Der Großteil der Arbeiter wird nur als Saisonarbeiter oder Tagelöhner eingestellt. Das Zuckerrohr ernten sie unter extremer körperlicher Anstrengung in der Hitze des nicaraguanischen Sommers. Häufig wird 12 Stunden täglich und sieben Tage in der Woche gearbeitet. Es gibt kaum Pausen, um auszuruhen oder zu trinken. Wenn die Arbeiter etwas trinken, ist es meist das mit Pestiziden verseuchte Grundwasser.

Vergiftete Brunnen

Der exzessive Pestizideinsatz gefährdet nicht nur die Plantagenarbeiter, sondern auch die umliegenden Gemeinden. In der Comunidad El Pastoral, einem Nachbardorf von El Viejo, wissen und erzählen bereits die jüngsten Schüler, dass die Avionetas, die kleinen Flugzeuge, ihnen Krankheiten bringen. Ohne Rücksicht auf Verluste sprühen diese einen Cocktail verschiedener Gifte über die Felder und über die Dörfer, die von den Zuckerrohrfeldern eingekesselt sind. Das Grundwasser in der ganzen Region ist belastet. Die Kinder trinken es trotzdem – eine Alternative haben sie nicht.

Die lokale Wasserversorgung wird zusätzlich bedroht durch den hohen Wasserverbrauch zur Bewässerung der Felder und der Verarbeitung des Zuckerrohrs. In den Monaten der Trockenzeit versiegen die Brunnen der Kleinbauern, weil die tieferen Brunnen der Industrie ihnen wörtlich das Wasser abgraben.

Grüne Wüsten

Landraub, unwürdige Arbeitsbedingungen und Umweltverschmutzung sind keine vereinzelten Phänomene. Im Süden und an der Atlantikküste Nicaraguas, wo die Ölpalme industriell angebaut wird, kommt es zu ähnlichen Verwerfungen. Aus Honduras und Kolumbien wird berichtet, dass für den Anbau der Ölpalme in großem Stil Menschen vertrieben werden. Von grünen Wüsten aus Soja ist in Argentinien die Rede – um nur einige Beispiele zu nennen.

Unter anderem durch den steigenden Lebensmittelbedarf in aufstrebenden Wirtschaftsmächten wie China, Indien und Brasilien und den Trend zu pflanzlichen Treibstoffen wächst die Nachfrage für Agrargüter. Zucker, Palmöl und Soja breiten sich besonders stark in Lateinamerika aus, wie eine weitere Studie der Welternährungsorganisation belegt. Diese sogenannten „Flex Crops“ können in der Lebensmittelindustrie und zur Energiegewinnung genutzt werden. Deshalb stellen sie für die nationalen und regionalen Eliten Lateinamerikas eine so attraktive Kapitalanlage dar.
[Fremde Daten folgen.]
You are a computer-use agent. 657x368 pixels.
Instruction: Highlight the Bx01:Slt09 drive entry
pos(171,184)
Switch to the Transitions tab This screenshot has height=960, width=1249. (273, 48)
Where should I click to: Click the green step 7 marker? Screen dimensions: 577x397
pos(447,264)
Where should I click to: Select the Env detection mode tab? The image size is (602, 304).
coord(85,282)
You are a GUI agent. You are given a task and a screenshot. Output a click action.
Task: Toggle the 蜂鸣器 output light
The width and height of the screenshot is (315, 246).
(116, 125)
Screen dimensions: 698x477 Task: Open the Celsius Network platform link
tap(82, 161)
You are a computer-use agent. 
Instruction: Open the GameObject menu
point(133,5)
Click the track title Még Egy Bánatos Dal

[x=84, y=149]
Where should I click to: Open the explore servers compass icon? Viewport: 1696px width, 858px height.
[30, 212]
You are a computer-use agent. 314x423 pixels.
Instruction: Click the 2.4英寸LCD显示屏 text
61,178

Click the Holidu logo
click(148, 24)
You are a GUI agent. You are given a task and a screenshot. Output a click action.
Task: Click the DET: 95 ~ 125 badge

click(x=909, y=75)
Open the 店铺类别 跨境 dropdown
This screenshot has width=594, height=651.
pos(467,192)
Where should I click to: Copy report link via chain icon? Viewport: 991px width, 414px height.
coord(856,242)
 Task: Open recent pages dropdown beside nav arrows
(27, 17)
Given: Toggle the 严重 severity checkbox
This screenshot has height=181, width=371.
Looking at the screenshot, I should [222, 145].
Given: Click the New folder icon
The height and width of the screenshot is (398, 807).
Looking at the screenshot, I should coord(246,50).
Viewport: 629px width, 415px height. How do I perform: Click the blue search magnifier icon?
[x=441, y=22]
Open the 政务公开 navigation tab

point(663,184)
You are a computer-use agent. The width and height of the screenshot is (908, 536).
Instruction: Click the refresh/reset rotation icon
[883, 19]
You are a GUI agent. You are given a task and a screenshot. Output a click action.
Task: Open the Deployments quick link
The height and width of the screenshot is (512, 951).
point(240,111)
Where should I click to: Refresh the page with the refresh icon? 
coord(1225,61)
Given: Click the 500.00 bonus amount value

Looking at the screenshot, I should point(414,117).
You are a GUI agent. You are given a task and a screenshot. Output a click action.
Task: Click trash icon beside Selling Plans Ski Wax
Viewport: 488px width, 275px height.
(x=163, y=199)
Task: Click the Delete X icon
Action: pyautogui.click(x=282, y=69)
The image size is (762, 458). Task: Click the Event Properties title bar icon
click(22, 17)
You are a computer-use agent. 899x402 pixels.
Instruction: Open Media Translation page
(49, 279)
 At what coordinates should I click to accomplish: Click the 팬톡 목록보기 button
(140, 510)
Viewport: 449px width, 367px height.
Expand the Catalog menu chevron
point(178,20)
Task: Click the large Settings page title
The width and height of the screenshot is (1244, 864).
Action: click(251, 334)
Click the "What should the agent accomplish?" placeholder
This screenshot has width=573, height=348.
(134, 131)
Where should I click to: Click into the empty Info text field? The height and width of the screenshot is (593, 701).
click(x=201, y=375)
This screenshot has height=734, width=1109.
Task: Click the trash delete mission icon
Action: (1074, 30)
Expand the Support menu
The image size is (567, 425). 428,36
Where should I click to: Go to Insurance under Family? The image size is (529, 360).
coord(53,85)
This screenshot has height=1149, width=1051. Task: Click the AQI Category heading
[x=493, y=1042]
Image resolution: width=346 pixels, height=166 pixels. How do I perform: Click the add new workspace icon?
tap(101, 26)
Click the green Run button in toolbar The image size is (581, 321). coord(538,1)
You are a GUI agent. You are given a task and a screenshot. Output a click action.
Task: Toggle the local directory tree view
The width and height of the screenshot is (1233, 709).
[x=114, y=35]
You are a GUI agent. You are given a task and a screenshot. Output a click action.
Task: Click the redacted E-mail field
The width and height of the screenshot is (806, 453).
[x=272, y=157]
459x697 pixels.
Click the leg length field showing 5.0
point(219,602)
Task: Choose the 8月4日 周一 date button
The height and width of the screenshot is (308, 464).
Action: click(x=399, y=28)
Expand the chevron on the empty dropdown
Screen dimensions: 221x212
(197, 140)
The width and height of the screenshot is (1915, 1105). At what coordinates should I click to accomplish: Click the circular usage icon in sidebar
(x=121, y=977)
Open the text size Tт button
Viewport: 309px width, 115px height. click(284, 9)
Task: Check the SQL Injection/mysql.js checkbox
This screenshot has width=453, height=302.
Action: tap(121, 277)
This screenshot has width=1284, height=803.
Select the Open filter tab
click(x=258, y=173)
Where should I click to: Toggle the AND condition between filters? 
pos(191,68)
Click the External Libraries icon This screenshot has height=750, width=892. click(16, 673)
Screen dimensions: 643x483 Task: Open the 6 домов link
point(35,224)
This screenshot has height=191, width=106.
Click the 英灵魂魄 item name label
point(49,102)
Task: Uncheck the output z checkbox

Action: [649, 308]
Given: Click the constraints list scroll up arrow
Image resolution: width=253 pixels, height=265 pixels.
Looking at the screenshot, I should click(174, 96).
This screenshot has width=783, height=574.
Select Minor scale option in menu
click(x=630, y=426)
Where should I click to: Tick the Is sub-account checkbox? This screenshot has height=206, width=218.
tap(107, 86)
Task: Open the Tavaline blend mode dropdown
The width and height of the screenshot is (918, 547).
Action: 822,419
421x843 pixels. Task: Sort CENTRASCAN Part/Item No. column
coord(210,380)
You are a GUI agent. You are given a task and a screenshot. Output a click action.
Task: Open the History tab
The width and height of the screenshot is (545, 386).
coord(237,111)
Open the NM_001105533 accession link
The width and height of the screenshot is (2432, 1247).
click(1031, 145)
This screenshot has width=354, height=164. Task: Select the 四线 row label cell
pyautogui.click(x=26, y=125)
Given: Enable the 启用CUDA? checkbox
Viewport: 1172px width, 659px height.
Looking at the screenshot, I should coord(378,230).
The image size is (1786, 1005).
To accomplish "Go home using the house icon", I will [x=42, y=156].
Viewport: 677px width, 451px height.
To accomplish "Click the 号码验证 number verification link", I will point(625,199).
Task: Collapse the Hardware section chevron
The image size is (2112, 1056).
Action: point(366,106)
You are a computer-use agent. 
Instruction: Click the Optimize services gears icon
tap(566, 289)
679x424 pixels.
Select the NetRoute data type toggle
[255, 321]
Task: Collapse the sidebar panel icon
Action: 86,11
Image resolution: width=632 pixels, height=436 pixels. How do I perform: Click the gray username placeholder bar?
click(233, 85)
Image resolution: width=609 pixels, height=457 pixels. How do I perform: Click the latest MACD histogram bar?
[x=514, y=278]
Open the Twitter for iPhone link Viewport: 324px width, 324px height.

Internationale Institutionen wie die Weltbank und viele Regierungen Lateinamerikas - auch die dezidiert linken – fördern die industrielle Landwirtschaft für den Export. Wie der uruguayische Intellektuelle Eduardo Gudynas jüngst in einem Essay erinnerte, setzen echte progressive Reformen aber an den Produktionsverhältnissen an. Das gilt auch für die Landwirtschaft. Die aktuellen Entwicklungen dagegen verstärken die bestehenden sozialen Ungleichheiten, hinterlassen Umwelt- und soziale Probleme für kommende Generationen und treffen heute die schwächsten Gruppen der Gesellschaft.

Entschädigung, aber keine Veränderung

Doch es regt sich auch Widerstand. Seit er entlassen wurde, kämpft Alvaro um Entschädigung. Gemeinsam mit anderen Nierenkranken gründete er die Betroffenen-Organisation ASOTRAIRC, die mit immer radikaleren Methoden auf die Problematik aufmerksam machte. Sie hatten Erfolg. Konzern und Regierung traten mit den 400 organisierten Kranken in Verhandlung. Die Mitglieder von ASOTRAIRC und die Angehörigen der 135 bereits verstorbenen Mitglieder erhalten jetzt medizinische, materielle und finanzielle Hilfe. Sie konnten außerdem den Bau einer genossenschaftlichen Textilfabrik erkämpfen. Aufgrund der Proteste hat die Firma die Arbeitsbedingungen auf den Feldern leicht verbessert. Zumindest verkünden sie das in ihren Werbekampagnen.

Der Staat dagegen unternimmt weder gegen die Ausbeutung, noch gegen die Umweltzerstörung etwas. Zu verführerisch sind die Abgaben der Agrarindustrie für den Staatshaushalt. Zu groß ihr Einfluss auf politischer Ebene. Weiterhin wird jedes Jahr eine neue Generation kranker Arbeiter mittellos entlassen. „Solange sie sprühen, wird das Sterben weitergehen.“ schließt Alvaro entmutigt.